CATECHESI: CONVEGNO CEI, RISCOPRIRE LE FESTE PATRONALI COME "FESTE NON DI PIAZZA, MA DELLA COMUNITÀ"

"La religiosità popolare, che costituisce una vera risorsa per tutta la Chiesa, può non solo essere meglio valorizzata, ma anche curata ed affinata". Anche per impedire che "organizzazioni criminali" come camorra, mafia o ‘ndrangheta "se ne impadroniscano attraverso una distorsione culturale e morale del linguaggio religioso". Ne è convinto don Ciro Sarnataro, della diocesi di Napoli, che a partire dalla sua "esperienza sul campo" in questo settore – tipico della religiosità degli adulti in gran parte del Sud – ha esortato ad evitare "due atteggiamenti contrastanti: la ‘beatificazione’ e la contrapposta ‘demonizzazione’". "Molte feste patronali – ha osservato – gestite da sedicenti comitati di festa o di piazza, senza alcuna partecipazione dei responsabili delle comunità parrocchiali, si sono trasformate nel tempo in vere feste della comunità, hanno fatto spazio a forme nuove di solidarietà, come i gemellaggi con paesi più poveri, missioni, adozioni a distanza, sostegno alle iniziative delle Caritas locali.

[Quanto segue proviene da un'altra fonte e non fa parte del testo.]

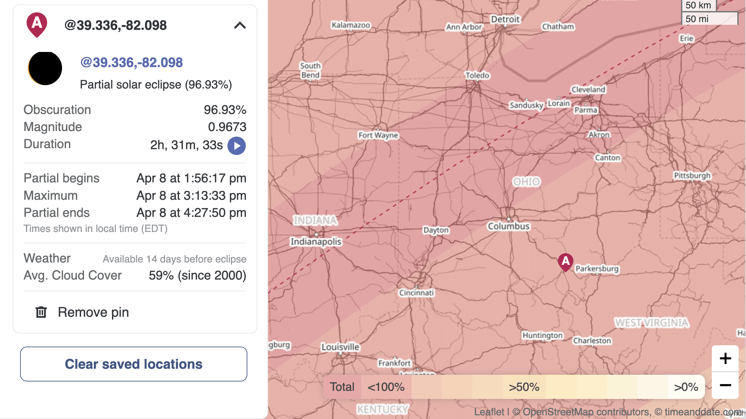
Task: Play the eclipse duration animation
Action: click(237, 146)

Hanno riportato in luce forme di culto liturgico e creato nuove sensibilità nei confronti della Parola di Dio e della ‘memoria’ del santo patrono". Anche i pellegrinaggi, per il relatore, sono progressivamente cambiati: "prima organizzati informa di ‘scampagnata fuori porta’, sono diventati occasione di un ripensamento, e di una riscoperta della vita cristiana come pellegrinaggio verso la meta".